What business of mine was it, anyway? It’s profoundly disrespectful to inject yourself into someone else’s life just to tell them they’re living their life wrong because they’re not matching up to your ideals. If that other person is healthy, hale, and happy and adding a net benefit to the world you’re doing them and everyone in their life a disservice by trying to get them to change to a different level of expectation and self-evaluation. If they’re not healthy, hale, and happy but they’re not asking you for help then it’s really none of your goddamn business. This counts double for Evangelical Christianity, since they offer the diagnosis and try to sell the cure and the diagnosis is always, “You’re not exactly like us,” while the cure is always, “Become exactly like us.”
There was no option to say, “Yeah, thanks, that’s not my bag.” I internalized the notion that other people got to tell me what I was supposed to be and why. That meant that anything I did that was outside of expected the norm was something I had to justify, hide, or apologize for. I never learned that it was okay to say, “Well, hey, you think A and I think B. That’s cool.” I learned that I was supposed to think A and that I thought B and therefore I was going to get in trouble.
I can laugh it off now and go on with my life. It took a long time to learn that lesson.
--------------
[1]Except this site, since I have precisely the internet footprint of a sand flea.

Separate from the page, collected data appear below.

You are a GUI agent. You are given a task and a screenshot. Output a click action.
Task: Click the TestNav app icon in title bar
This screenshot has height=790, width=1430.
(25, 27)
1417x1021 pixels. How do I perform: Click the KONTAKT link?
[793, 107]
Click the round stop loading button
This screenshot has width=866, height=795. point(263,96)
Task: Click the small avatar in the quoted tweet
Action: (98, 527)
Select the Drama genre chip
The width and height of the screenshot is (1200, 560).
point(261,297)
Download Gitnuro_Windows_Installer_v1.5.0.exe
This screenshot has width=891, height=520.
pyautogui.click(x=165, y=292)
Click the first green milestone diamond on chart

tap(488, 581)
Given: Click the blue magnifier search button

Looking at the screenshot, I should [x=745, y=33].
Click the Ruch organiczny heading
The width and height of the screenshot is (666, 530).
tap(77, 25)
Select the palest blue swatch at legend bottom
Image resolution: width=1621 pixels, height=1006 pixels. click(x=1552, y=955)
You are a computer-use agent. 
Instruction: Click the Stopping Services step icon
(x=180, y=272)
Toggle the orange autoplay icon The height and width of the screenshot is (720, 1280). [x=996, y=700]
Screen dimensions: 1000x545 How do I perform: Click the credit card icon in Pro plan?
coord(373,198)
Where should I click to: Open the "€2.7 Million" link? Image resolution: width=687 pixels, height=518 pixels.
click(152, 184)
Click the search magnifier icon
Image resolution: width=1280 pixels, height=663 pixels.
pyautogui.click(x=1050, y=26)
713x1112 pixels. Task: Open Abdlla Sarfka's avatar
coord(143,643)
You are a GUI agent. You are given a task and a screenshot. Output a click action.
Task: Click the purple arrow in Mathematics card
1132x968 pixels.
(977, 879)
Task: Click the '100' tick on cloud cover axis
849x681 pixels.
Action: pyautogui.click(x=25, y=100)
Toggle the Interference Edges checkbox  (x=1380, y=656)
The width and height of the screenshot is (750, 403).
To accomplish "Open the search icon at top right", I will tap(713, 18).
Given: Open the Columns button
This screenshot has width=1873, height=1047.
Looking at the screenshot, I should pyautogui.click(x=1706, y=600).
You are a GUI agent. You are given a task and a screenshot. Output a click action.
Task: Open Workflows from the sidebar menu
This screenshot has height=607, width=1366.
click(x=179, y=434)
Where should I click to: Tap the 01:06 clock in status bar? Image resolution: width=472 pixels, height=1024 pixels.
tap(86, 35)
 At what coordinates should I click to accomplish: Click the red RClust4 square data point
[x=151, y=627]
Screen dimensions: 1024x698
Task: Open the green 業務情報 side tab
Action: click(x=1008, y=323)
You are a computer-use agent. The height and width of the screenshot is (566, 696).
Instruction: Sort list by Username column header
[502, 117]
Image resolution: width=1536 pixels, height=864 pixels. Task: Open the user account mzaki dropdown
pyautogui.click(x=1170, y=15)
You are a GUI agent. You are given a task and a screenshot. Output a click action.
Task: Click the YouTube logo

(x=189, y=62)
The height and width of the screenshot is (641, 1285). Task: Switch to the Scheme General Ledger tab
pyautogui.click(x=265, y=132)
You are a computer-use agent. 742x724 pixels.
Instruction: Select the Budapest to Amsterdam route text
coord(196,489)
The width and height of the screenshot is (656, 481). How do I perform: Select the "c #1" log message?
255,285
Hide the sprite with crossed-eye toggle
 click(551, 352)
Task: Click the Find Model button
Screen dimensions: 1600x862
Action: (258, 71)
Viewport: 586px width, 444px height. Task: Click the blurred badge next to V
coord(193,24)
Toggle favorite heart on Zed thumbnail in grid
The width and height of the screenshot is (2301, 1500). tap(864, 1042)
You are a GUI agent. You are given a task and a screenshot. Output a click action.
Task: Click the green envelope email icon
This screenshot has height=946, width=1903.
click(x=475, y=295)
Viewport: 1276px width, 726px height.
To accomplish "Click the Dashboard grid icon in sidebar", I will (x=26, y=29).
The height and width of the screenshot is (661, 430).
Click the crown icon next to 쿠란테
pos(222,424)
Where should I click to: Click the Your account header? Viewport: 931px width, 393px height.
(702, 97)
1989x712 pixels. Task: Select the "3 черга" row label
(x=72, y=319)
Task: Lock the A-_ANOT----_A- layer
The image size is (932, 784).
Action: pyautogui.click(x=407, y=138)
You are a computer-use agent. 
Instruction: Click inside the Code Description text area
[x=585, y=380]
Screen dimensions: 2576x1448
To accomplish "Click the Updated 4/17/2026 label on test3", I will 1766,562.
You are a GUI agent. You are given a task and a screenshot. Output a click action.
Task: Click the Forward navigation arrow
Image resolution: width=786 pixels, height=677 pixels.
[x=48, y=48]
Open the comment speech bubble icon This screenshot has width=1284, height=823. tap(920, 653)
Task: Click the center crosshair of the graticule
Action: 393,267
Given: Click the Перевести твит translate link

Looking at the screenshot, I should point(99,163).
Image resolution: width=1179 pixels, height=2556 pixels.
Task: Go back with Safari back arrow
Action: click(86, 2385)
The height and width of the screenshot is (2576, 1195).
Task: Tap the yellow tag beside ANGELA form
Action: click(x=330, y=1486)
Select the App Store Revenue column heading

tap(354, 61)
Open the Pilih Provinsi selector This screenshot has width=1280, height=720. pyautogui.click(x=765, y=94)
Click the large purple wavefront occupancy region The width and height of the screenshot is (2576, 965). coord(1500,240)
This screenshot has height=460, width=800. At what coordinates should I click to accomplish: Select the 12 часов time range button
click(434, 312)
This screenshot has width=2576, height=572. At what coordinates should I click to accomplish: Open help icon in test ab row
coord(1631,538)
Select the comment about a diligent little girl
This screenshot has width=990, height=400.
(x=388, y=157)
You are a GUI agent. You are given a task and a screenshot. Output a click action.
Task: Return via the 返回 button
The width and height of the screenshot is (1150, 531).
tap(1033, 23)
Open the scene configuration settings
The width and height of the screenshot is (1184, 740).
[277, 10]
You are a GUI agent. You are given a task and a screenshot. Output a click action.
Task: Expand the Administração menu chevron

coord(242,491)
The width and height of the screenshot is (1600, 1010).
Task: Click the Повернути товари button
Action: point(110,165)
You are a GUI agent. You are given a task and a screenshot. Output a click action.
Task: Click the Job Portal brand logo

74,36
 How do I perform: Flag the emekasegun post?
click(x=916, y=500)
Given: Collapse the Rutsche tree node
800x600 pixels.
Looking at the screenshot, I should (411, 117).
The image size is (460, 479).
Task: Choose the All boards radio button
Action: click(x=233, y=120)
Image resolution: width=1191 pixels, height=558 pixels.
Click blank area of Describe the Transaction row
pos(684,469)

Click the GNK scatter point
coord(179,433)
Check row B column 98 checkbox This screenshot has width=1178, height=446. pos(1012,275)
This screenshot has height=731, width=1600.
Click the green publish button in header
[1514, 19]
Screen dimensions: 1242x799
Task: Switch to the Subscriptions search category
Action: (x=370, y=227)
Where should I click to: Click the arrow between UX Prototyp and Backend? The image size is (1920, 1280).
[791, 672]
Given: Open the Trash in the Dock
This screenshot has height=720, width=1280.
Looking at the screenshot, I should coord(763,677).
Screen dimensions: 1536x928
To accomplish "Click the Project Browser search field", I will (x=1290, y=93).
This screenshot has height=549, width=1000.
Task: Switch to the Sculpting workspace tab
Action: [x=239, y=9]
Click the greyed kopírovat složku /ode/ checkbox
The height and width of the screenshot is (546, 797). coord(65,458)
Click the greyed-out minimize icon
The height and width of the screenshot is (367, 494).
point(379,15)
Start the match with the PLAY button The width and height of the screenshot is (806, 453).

[2]And here I mean apparently not in the sense that he’s faking it but in the sense that it’s readily apparent that he’s proud of his non-biological progeny.
[3]As a historian I’d say there’s nothing wrong with quoting someone else. Quoting indicates that you’ve done your research and are aware of other people’s arguments for or against a position. However there’s not a historian alive who would limit him- or herself to endlessly quoting other historians. At some point you have to stop saying, “Hey, so-and-so said this and so and so is right,” and start saying, “This is the information available and because of this information I believe that [insert argument here] is what happened and why.” At that point you bring in the words of other historians to say they’d probably support your assertion. It’s not possible to build a career on just parroting the arguments of others, though.
[4]Or something. I’m still not entirely sure what the rabbit thing means and I refuse to give enough of a shit to find out.